Caring Goes Viral

Thursday, Feb. 27, 2014 4:50 pm

A note arrives out of the blue: Pick up your care package at the mailroom window. It’s from someone you don’t know, someone who doesn’t know you, and the only thing you have in common is Grinnell.

In this not-so-random act of kindness, born of a Facebook-group discussion, more than 300 alums are sending 1,500 care packages to students before they leave for spring break. Just to show they care.

What Alums Are Sending

Students Say Thanks

Students are sharing their reactions to the out-of-the-blue care packages.Thank you photos on Instagram

Snacks, of course: home-baked cookies, chocolate, tea, Ramen noodles, mac and cheese, Skittles, M&Ms, and microwave popcorn, to name a few.

Fun and practical stuff too: Silly String, whoopee cushions, stickers, markers, crayons, sidewalk chalk, playing cards, hand-knitted hats, t-shirts, glow sticks, coloring books, balloons, candles, novels, hand-made bracelets, and Emergen-C.

Several also have shared the letter they wrote to their student recipients.

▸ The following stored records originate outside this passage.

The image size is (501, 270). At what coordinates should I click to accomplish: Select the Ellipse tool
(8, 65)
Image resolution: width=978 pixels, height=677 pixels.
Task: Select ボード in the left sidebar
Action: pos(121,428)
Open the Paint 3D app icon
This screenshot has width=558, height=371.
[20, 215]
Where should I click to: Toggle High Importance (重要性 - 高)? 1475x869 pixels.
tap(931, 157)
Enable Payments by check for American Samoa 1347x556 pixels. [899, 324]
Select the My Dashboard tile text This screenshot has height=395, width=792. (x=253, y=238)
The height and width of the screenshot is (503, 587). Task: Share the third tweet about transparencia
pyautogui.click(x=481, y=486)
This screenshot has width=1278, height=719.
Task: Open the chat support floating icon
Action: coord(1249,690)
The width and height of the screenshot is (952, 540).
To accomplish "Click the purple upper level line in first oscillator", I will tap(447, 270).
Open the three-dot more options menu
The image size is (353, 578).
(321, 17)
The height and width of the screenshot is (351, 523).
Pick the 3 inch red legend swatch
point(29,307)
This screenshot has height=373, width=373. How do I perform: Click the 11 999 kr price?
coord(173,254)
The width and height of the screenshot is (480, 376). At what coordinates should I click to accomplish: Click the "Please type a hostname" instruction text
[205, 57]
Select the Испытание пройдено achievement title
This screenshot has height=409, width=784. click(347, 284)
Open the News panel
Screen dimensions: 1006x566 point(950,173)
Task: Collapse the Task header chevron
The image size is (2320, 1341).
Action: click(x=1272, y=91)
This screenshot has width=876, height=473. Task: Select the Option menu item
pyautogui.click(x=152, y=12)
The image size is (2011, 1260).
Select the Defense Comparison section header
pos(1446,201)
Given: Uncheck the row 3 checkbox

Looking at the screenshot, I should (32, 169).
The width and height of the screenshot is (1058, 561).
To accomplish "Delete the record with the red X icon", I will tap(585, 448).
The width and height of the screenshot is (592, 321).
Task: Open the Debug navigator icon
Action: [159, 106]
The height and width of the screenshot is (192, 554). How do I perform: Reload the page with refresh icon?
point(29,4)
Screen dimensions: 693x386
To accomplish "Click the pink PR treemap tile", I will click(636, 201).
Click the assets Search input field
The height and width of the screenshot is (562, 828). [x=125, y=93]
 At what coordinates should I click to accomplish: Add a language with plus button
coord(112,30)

A few snippets:

“Even though we’ve never met and may never meet, I hope you love your time at Grinnell. When it’s time to leave Grinnell, I hope you have an amazing life. Knowing there’s one more Grinnellian in the world leading an amazing life makes me confident the world is going to be a better place in the future than it is now.” -- Glen Brown ’91

“Grinnell is a special place. That you may have heard many times, I am sure. That you may have also come to see for yourself, I imagine. What I can add is this. Grinnell is also a special spirit. It is a special state of mind. And it stays with you after you leave that college town.” -- Saty Patrabansh ’98

“So, in these winter doldrums, enjoy this care package, dream about spring coming, and know that after graduation, whenever that is for you, you will be joining a network of the awesomeness that is the Grinnell alumni community in all of its unruly forms.” -- Sarah Fowles ’98

Logistically Speaking

A few alums wanted to send their packages to the students using their old mailboxes, but the numbering system in the current mailroom, which was relocated to the Joe Rosenfield ’25 Center, is different.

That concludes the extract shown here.